Return each record shown below exactly, with none omitted.
** SUPPLIED RECORDS follows **
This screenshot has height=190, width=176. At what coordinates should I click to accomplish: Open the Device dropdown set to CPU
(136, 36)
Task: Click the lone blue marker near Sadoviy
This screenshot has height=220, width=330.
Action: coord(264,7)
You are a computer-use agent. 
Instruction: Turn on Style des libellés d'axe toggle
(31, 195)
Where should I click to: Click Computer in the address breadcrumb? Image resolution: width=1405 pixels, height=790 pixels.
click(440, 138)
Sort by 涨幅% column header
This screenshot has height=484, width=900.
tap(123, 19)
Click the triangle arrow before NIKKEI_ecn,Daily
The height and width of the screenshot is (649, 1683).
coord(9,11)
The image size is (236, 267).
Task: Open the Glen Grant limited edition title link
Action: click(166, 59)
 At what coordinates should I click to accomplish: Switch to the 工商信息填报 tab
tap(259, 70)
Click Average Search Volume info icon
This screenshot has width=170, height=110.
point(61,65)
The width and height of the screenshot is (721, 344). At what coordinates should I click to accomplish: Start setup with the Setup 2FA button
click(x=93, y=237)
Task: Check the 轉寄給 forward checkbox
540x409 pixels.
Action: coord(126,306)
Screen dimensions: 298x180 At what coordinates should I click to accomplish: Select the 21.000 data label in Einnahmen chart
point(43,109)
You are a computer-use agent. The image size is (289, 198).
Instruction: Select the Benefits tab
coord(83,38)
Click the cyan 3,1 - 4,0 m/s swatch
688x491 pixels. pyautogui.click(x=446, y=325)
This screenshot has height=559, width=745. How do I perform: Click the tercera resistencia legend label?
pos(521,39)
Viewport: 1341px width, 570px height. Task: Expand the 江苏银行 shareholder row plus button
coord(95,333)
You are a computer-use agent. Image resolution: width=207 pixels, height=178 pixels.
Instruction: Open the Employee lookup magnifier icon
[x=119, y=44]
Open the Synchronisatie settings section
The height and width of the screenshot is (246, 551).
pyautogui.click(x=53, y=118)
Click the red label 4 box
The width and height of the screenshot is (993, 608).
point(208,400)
** End of SUPPLIED RECORDS **
RESULT OF THE TASK:
This screenshot has height=190, width=176. At what coordinates should I click to accomplish: Open the Device dropdown set to CPU
(136, 36)
Task: Click the lone blue marker near Sadoviy
This screenshot has height=220, width=330.
Action: coord(264,7)
You are a computer-use agent. 
Instruction: Turn on Style des libellés d'axe toggle
(31, 195)
Where should I click to: Click Computer in the address breadcrumb? Image resolution: width=1405 pixels, height=790 pixels.
click(440, 138)
Sort by 涨幅% column header
This screenshot has height=484, width=900.
tap(123, 19)
Click the triangle arrow before NIKKEI_ecn,Daily
The height and width of the screenshot is (649, 1683).
coord(9,11)
The image size is (236, 267).
Task: Open the Glen Grant limited edition title link
Action: click(166, 59)
 At what coordinates should I click to accomplish: Switch to the 工商信息填报 tab
tap(259, 70)
Click Average Search Volume info icon
This screenshot has width=170, height=110.
point(61,65)
The width and height of the screenshot is (721, 344). At what coordinates should I click to accomplish: Start setup with the Setup 2FA button
click(x=93, y=237)
Task: Check the 轉寄給 forward checkbox
540x409 pixels.
Action: coord(126,306)
Screen dimensions: 298x180 At what coordinates should I click to accomplish: Select the 21.000 data label in Einnahmen chart
point(43,109)
You are a computer-use agent. The image size is (289, 198).
Instruction: Select the Benefits tab
coord(83,38)
Click the cyan 3,1 - 4,0 m/s swatch
688x491 pixels. pyautogui.click(x=446, y=325)
This screenshot has height=559, width=745. How do I perform: Click the tercera resistencia legend label?
pos(521,39)
Viewport: 1341px width, 570px height. Task: Expand the 江苏银行 shareholder row plus button
coord(95,333)
You are a computer-use agent. Image resolution: width=207 pixels, height=178 pixels.
Instruction: Open the Employee lookup magnifier icon
[x=119, y=44]
Open the Synchronisatie settings section
The height and width of the screenshot is (246, 551).
pyautogui.click(x=53, y=118)
Click the red label 4 box
The width and height of the screenshot is (993, 608).
point(208,400)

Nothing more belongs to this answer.